Identificação de tendências e barreiras ao uso de anticoncepcionais reversíveis de ação prolongada (LARC) em mulheres de minorias étnicas

Contexto

Apesar da variedade de opções anticoncepcionais disponíveis, 49% de todas as gestações nos Estados Unidos não são intencionais. Taxas de gravidez indesejada, partos não planejados, intervalos curtos entre gestações e aborto ocorrem com mais frequência entre mulheres de minorias e de baixo nível socioeconômico e estão associados a resultados adversos para mães e bebês. No Novo México, 39% das gravidezes não foram intencionais em mulheres brancas não hispânicas, em comparação com 50% em mulheres nativas americanas e 46% em mulheres hispânicas. Os adolescentes hispânicos têm as taxas de natalidade mais altas no Novo México, respondendo por 70% dos nascimentos de adolescentes.

Os anticoncepcionais reversíveis de ação prolongada - dispositivos intrauterinos e implantes anticoncepcionais - mostram uma grande promessa na redução das altas taxas de gravidez indesejada e aborto nos Estados Unidos.
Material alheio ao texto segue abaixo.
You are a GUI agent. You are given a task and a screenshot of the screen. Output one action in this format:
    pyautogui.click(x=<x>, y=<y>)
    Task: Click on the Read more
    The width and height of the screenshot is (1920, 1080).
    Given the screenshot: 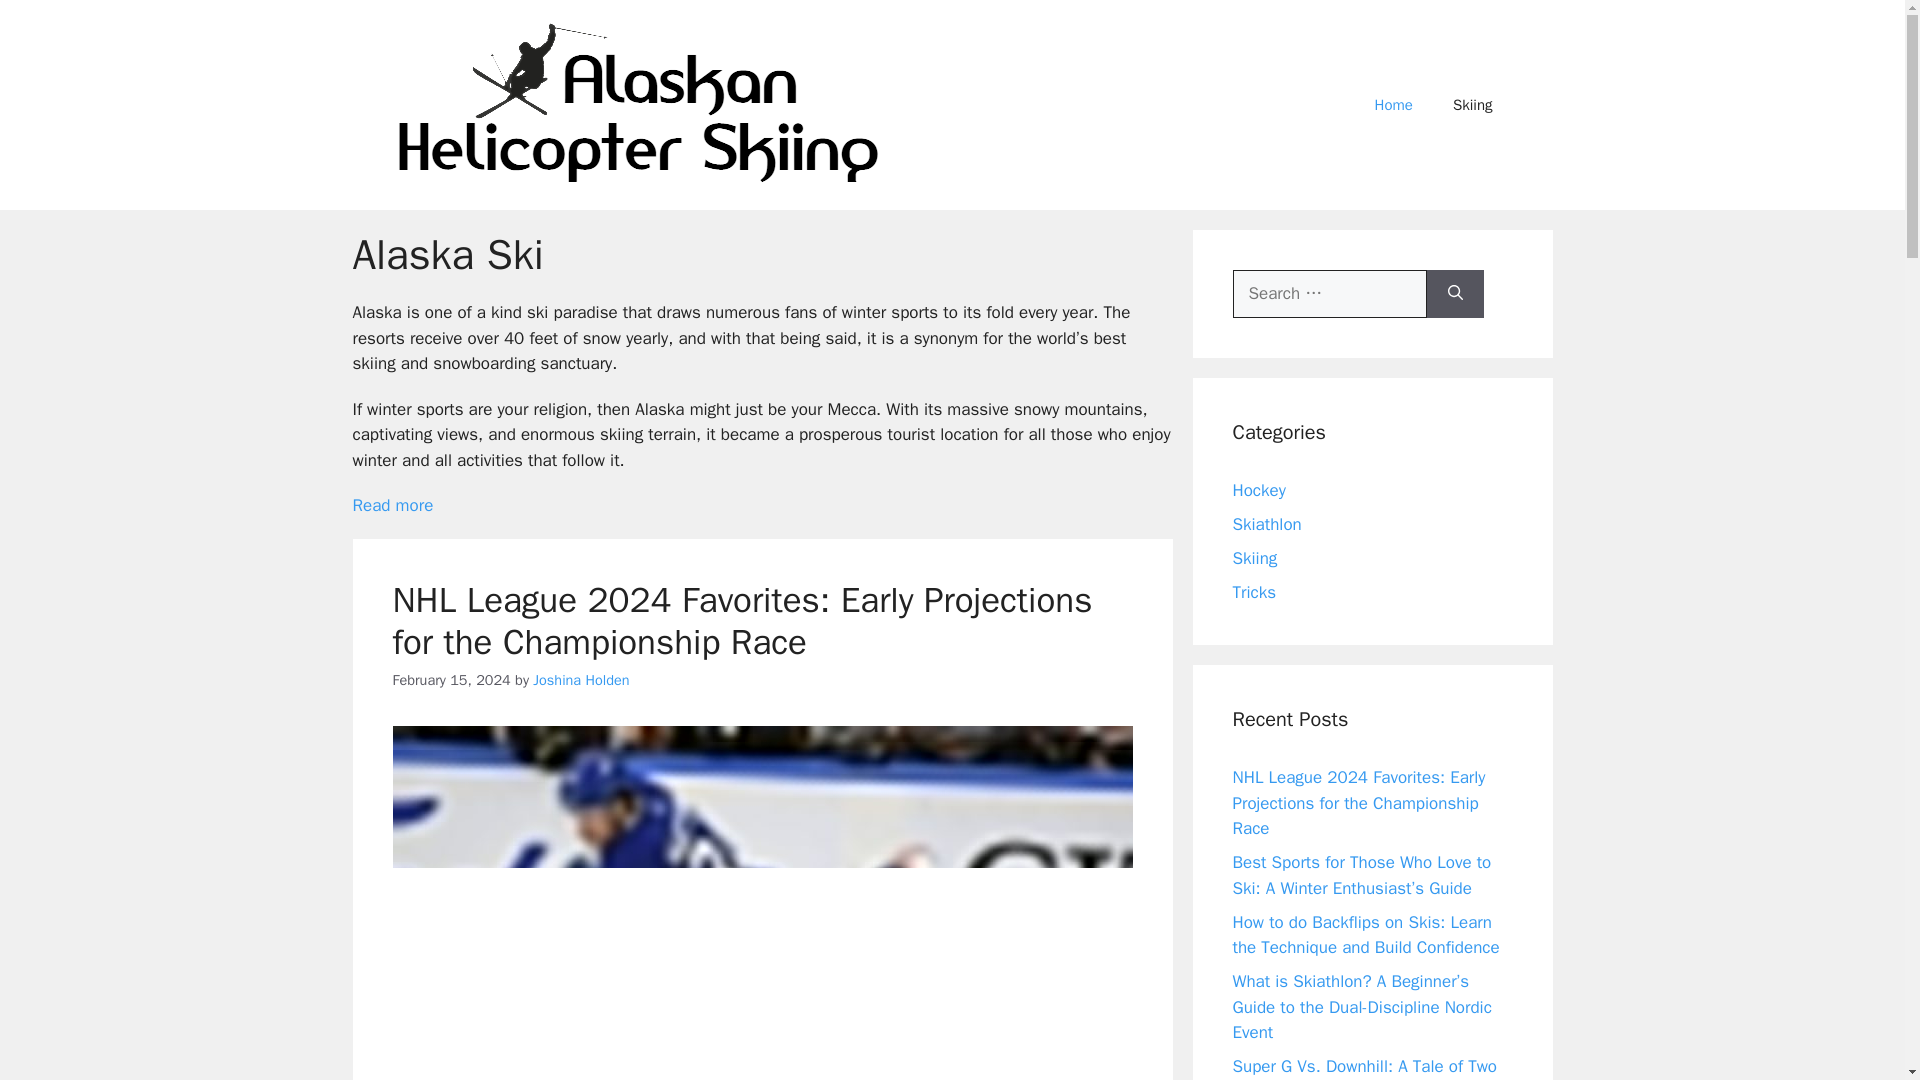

Mulheres de minorias étnicas, incluindo imigrantes, enfrentam muitas barreiras ao acesso a métodos anticoncepcionais eficazes e ao uso consistente de métodos.

  • Diferenças culturais nas abordagens de contracepção
  • Barreiras de linguagem
  • Falta de cobertura de saúde
  • Diferenças no comportamento do provedor com base na raça / etnia das mulheres.

Nosso projeto

O objetivo principal de nosso projeto é determinar se a adoção de métodos LARC pós-parto difere entre mulheres de minorias étnicas e mulheres brancas não hispânicas. Estamos estudando mulheres no pós-parto porque elas são particularmente motivadas a usar anticoncepcionais e geralmente escolhem e / ou iniciam um método antes da alta hospitalar. Além disso, esperamos identificar as razões para o não uso e as barreiras para a obtenção dos métodos LARC desejados e determinar se eles diferem por etnia.

Abordagem

Este estudo servirá como um projeto piloto para determinar se a adoção dos métodos LARC varia de acordo com a etnia. Além disso, buscamos identificar os motivos do não uso e as barreiras para a obtenção do método LARC desejado. Este trabalho servirá como base para o desenho de intervenções pós-parto específicas para reduzir as barreiras de acesso aos métodos LARC por todas as mulheres. Nossos objetivos específicos são determinar se a adoção de métodos LARC difere entre mulheres brancas não hispânicas e minorias étnicas por 16 semanas após o parto e identificar razões específicas, por etnia, para não receber o método anticoncepcional LARC pretendido após o parto.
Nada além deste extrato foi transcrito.